# INSTRUCTION A
From the forum thread on naming a new filly, return the text between "La-Te-Da and I" and "love foal pics!!", inclusive, copied word for word.
# INSTRUCTION B
Carry the forum thread on naming a new filly forward from the point where it stops.

# PASSAGE PROVIDED
— Start —
# New filly needing a name



## wbwks (Apr 5, 2014)

La-Te-Da and I think this should be posted in a different category since your filly is a horse? 

Call her Lottie! 

Pictures would be great, we love foal pics!!


----------



## bkylem (Sep 21, 2013)

Sheba (Ali Sheba)

Layla

Star Fire


----------



## bkylem (Sep 21, 2013)

bkylem said:


> Sheba (Ali Sheba)
> 
> Layla
> 
> Star Fire



Stella, as in Stellar, as in Star


----------



## tinyliny (Oct 31, 2009)

Beatrice ( bee -a -trees) or "Bee".

Beaute (beutte)

Indian summer
Indian maid

Choctaw melody


----------



## Red Gate Farm (Aug 28, 2011)

Strawberry (roan) + Star = "Starberry"


----------



## EponaLynn (Jul 16, 2013)

Ruby, Crystal or Diamond


----------



## bkylem (Sep 21, 2013)
— End —
# RAW DATA
— Start —
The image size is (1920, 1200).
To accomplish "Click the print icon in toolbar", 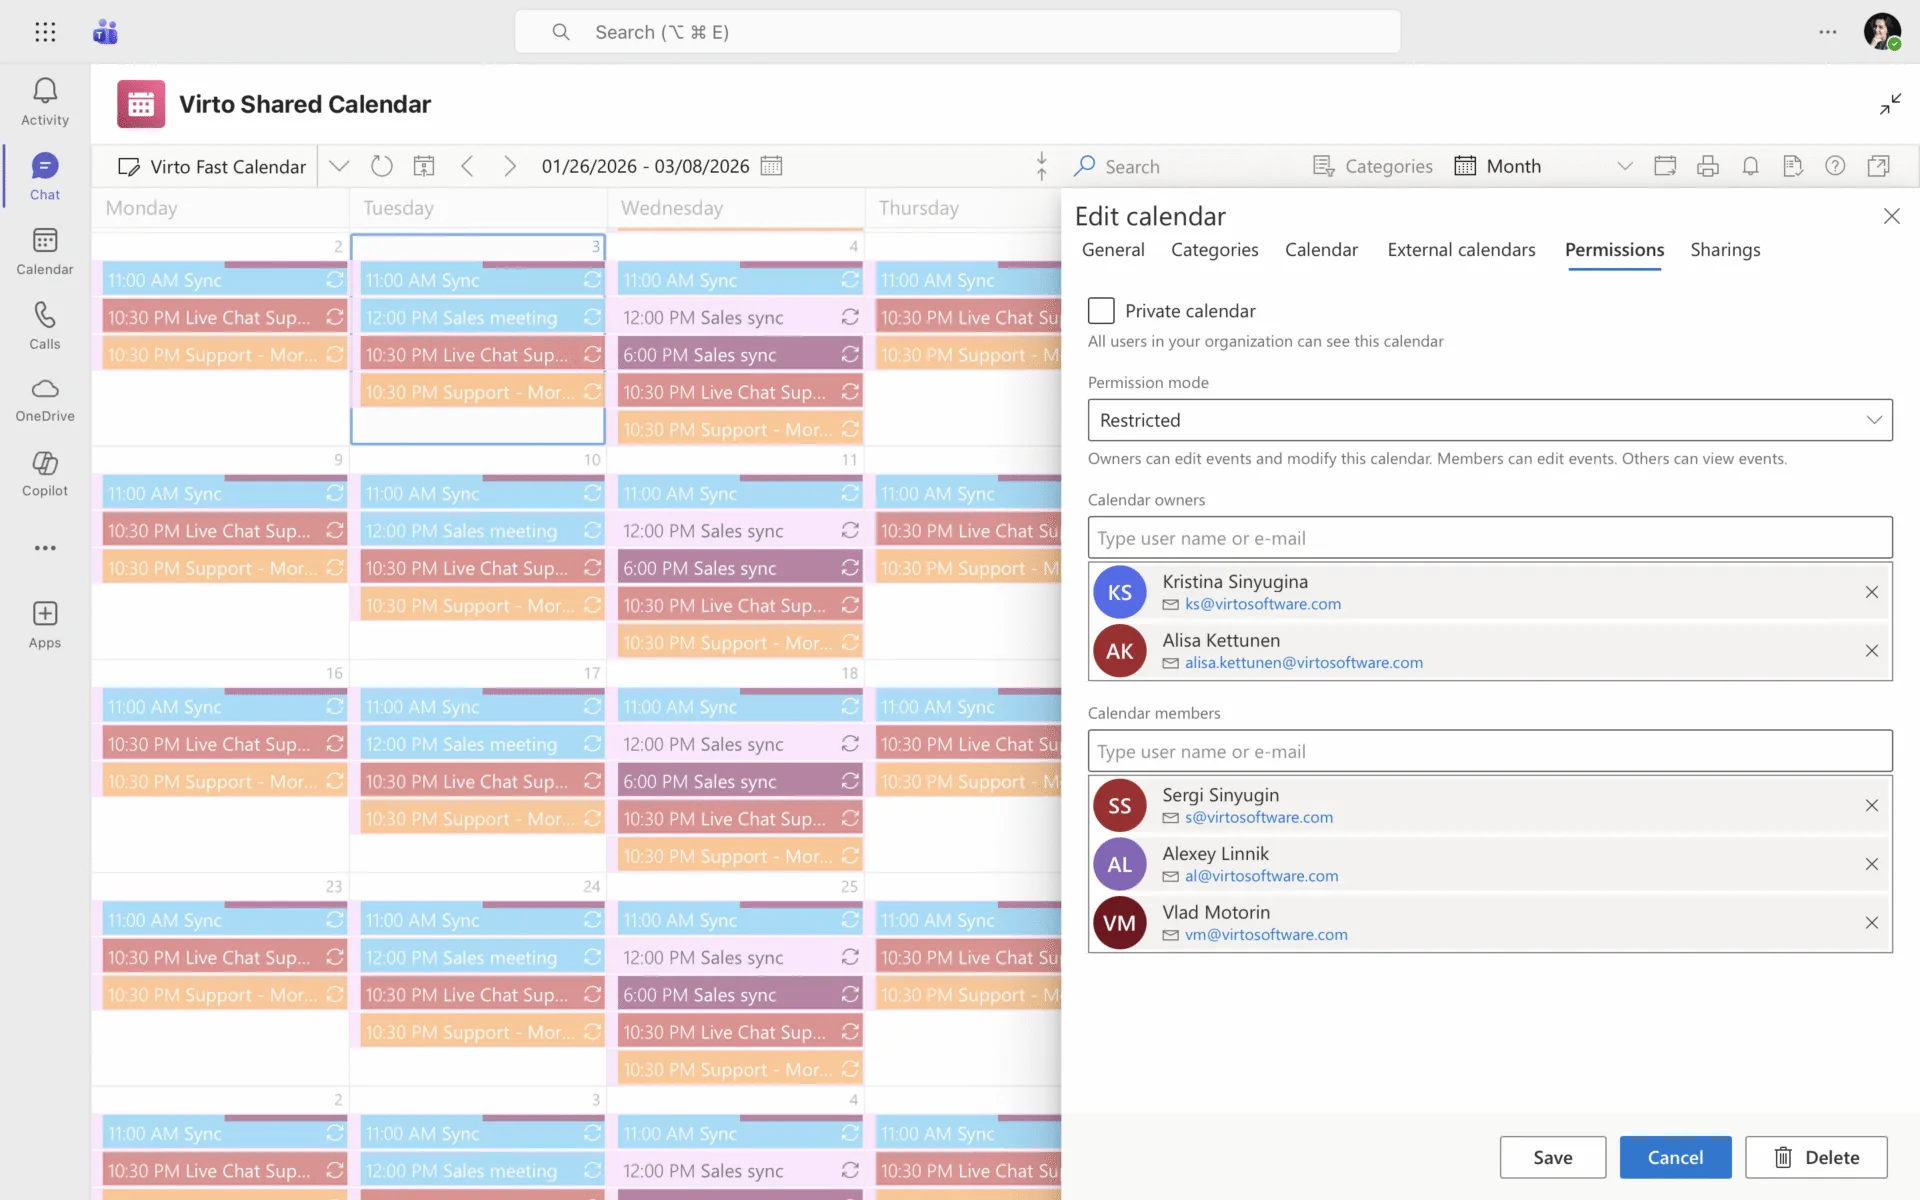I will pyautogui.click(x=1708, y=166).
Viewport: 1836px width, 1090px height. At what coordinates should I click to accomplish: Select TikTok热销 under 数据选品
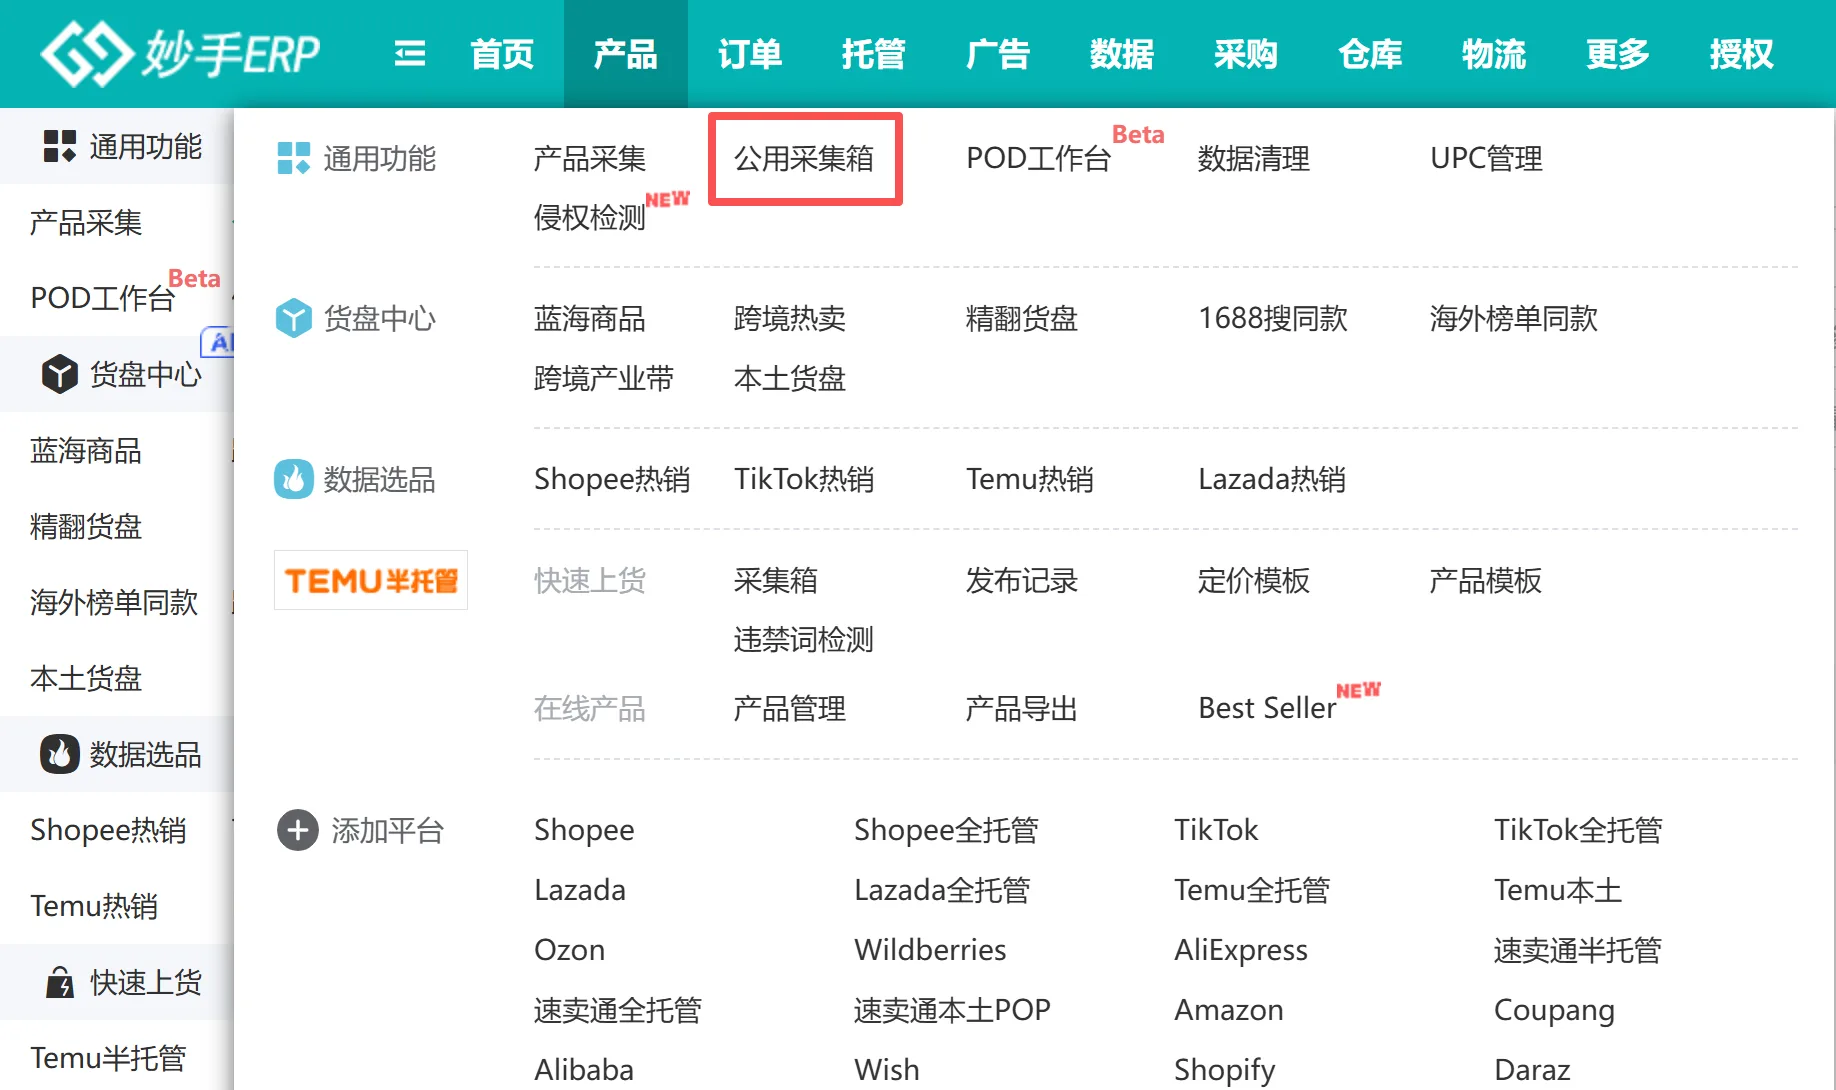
— End —
# RESULT A
La-Te-Da and I think this should be posted in a different category since your filly is a horse? 

Call her Lottie! 

Pictures would be great, we love foal pics!!

# RESULT B
tinyliny said:


> Beatrice ( bee -a -trees) or "Bee".
> 
> Beaute (beutte)
> 
> ...


I like Choctaw Melody a lot.


----------



## Roman (Jun 13, 2014)

Mel
Cheyenne
Rayne


----------



## JCnGrace (Apr 28, 2013)

Reeses, as in Reese's Peanutbutter Cup. The Choc in Choctaw made me think of chocolate then add that with Buttercup and that's what I came up with. LOL


----------



## Saddlebag (Jan 17, 2011)

Muffin, everbody likes muffins.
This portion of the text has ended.